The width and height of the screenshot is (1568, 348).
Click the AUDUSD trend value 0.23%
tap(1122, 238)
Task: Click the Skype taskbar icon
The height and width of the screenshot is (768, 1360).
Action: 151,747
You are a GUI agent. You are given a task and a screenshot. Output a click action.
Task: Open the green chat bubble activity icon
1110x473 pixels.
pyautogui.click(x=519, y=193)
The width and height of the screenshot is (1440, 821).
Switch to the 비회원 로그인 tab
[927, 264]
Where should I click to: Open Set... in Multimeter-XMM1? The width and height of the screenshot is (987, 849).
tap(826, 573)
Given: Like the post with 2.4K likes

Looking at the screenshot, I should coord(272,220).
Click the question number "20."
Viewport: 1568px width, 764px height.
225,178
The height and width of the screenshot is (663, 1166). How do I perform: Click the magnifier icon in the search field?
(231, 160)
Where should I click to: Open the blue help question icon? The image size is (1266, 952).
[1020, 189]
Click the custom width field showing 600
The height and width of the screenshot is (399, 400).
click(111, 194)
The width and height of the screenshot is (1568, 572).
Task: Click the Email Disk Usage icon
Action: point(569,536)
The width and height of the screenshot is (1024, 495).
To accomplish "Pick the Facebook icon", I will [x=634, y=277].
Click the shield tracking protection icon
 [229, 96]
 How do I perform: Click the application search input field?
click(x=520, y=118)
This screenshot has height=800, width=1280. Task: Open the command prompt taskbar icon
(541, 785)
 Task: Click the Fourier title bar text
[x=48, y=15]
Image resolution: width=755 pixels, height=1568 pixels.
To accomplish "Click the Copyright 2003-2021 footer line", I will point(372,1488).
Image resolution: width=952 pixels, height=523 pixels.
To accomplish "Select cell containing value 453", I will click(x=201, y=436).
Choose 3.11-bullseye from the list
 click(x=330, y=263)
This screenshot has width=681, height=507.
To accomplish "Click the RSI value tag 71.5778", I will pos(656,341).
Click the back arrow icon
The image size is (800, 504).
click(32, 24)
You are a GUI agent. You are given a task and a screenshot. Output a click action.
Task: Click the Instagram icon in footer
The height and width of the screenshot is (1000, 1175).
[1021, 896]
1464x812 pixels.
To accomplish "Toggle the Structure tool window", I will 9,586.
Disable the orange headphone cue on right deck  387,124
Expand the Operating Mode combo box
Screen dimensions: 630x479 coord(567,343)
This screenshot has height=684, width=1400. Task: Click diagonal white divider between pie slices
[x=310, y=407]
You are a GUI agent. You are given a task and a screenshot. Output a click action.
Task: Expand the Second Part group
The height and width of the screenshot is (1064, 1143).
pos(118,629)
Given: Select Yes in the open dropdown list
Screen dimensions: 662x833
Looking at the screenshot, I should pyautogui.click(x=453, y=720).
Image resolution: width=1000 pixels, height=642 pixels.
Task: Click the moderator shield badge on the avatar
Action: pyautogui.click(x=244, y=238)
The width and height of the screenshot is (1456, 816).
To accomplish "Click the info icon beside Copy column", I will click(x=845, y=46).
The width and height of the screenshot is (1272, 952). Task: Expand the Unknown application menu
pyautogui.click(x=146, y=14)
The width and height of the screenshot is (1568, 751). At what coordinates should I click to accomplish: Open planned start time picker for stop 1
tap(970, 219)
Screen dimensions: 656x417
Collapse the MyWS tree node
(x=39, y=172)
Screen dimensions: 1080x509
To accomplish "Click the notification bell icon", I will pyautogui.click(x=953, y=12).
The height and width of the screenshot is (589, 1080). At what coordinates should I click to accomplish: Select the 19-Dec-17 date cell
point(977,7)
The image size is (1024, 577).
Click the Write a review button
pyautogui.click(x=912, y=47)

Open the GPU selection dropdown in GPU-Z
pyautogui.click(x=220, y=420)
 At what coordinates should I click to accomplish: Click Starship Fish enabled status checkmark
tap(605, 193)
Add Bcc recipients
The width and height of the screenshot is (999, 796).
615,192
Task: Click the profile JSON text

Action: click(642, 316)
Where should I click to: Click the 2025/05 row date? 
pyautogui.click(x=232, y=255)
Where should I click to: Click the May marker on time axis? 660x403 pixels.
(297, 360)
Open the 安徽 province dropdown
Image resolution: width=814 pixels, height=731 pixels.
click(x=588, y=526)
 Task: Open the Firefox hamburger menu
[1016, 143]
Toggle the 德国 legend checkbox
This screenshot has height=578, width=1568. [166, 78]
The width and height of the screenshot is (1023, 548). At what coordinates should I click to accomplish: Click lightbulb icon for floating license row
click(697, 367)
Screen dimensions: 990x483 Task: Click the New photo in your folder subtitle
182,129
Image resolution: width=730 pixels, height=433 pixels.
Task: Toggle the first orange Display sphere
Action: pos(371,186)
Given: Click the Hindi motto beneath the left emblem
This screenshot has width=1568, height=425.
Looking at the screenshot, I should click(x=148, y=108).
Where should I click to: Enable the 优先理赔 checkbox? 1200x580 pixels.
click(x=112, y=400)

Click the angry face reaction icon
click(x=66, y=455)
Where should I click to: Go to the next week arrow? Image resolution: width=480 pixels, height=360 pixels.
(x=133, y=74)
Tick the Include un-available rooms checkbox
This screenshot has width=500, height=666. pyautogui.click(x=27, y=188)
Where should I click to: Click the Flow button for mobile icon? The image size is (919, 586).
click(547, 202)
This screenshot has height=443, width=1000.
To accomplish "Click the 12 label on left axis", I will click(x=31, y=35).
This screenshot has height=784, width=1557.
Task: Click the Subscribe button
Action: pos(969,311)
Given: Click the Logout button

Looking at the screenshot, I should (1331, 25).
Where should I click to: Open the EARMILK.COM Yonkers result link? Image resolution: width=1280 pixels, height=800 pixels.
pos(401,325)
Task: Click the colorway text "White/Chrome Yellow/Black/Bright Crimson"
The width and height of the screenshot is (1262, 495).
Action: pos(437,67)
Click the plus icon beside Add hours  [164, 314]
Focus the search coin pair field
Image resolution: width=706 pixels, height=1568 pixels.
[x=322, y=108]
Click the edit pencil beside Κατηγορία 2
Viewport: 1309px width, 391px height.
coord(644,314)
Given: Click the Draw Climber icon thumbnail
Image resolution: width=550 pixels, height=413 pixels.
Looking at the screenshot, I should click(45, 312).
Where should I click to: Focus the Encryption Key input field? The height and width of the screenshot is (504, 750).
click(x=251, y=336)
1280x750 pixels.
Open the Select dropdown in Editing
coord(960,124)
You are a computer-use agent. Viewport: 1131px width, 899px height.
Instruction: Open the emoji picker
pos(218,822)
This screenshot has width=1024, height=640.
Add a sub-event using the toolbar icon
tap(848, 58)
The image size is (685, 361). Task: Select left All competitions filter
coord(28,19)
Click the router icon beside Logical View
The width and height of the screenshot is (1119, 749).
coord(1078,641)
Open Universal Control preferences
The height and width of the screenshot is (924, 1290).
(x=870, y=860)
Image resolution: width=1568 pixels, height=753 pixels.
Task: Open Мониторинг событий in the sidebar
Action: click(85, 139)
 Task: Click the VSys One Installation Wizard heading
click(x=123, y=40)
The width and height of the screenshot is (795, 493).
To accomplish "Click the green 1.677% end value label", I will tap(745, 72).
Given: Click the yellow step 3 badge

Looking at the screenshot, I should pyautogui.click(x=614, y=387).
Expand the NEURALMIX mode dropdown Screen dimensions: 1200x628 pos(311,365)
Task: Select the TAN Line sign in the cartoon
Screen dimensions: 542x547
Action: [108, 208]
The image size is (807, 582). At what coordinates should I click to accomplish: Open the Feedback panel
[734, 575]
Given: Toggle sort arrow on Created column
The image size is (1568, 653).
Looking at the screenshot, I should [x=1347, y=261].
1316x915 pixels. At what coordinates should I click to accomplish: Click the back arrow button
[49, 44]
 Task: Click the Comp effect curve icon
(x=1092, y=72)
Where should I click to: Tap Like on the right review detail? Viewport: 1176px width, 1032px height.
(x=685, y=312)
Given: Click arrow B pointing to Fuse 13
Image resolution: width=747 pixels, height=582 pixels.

# # # #

● INSTRUCTIONS TO FOLLOW
The answer is each line in which the word "footer" occurs, copied from the material above.

● EXERCISE OUTPUT
To accomplish "Click the Copyright 2003-2021 footer line", I will point(372,1488).
Task: Click the Instagram icon in footer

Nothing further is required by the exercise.